Partygate will hit the Tories at the May ballot box

Ayesha Hazarika

(Picture: Daniel Hambury)

Boris Johnson is a keen historian and yesterday achieved a landmark first for all the wrong reasons. The first sitting Prime Minister to have broken the law — a law he introduced — along with his Chancellor and his wife. Not the Chancellor’s wife. She’s a bit tied up with sorting out her tax affairs.

The police have issued about 50 fixed penalty notices, which surely must make Downing Street the country’s top Covid crime hotspot. Remember, No 10 is meant to be a sober seat of power and government, not a scene from Shameless. 

While the Johnsons partied away with their staff, friends and even the interior designer, the rest of us obeyed the rules they imposed and lived miserable existences. There will be some — like Jacob Rees-Mogg — who say this is all just fluff and that we should move on. Tell that to the people who lost loved ones and didn’t get to say their goodbyes. People who will never forgive themselves for listening to Johnson and never forgive him for breaking his own rules. 
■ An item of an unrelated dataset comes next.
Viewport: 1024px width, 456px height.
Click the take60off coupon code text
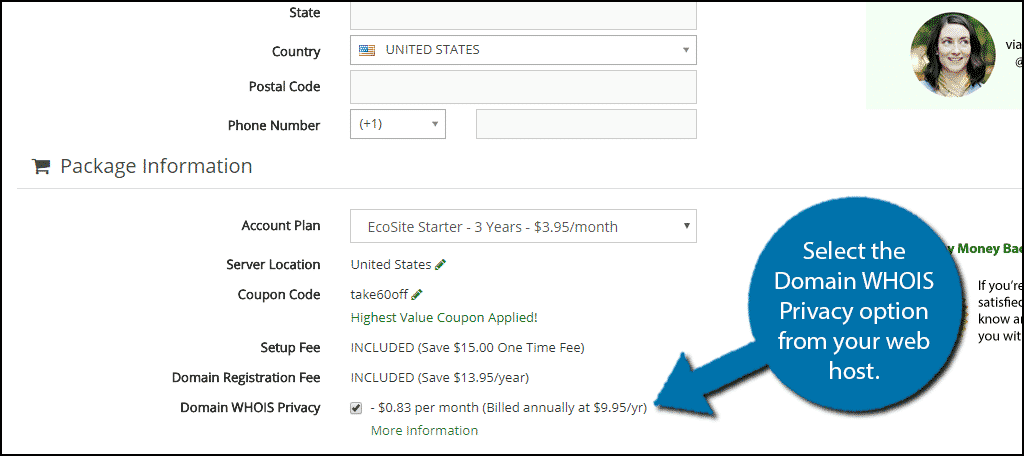(x=379, y=295)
Rees-Mogg has tried to use the excuse that the rules were too harsh. Well, who made them? And why could the rest of us stick to them? “One rule for them, one rule for the rest of us” is an old political slogan yet it has never felt so apt. It’s the Chancellor’s wife’s tax avoidance. It’s the Home Secretary being found to have broken the ministerial code by bullying staff, but it was the guy who investigated her who had to resign. And now we have a Prime Minister who not only may have lied to Parliament, but also broke the law he made. If this was any other walk of life, these people would have been found to have brought their organisation into disrepute and have been sacked. 

No 10 will find some comfort in the fact that this has all broken during Easter recess which means that there will be no PMQs and embarrassing scrutiny by Parliament. But we are in the middle of local elections across the country, which just got a whole heap more interesting. You might be fed up with how this country is being run and by how our leaders behave and want an opportunity to send a message on May 5. You have until midnight tomorrow to register to vote and I suggest you do. I’ve even had Tory MPs who have told me that they hope the public does give the leadership a bloody nose because they feel things are out of control. 

Getting away with bad behaviour does not make for good government especially right now, during a punishing cost of living crisis and the Russian invasion of Ukraine. For what it’s worth, I’m glad that Johnson got to visit Kyiv on Saturday. It’s important to show solidarity with Ukraine. It’s also probably the last time he’ll get that warm a reception on a public walkabout for quite a while.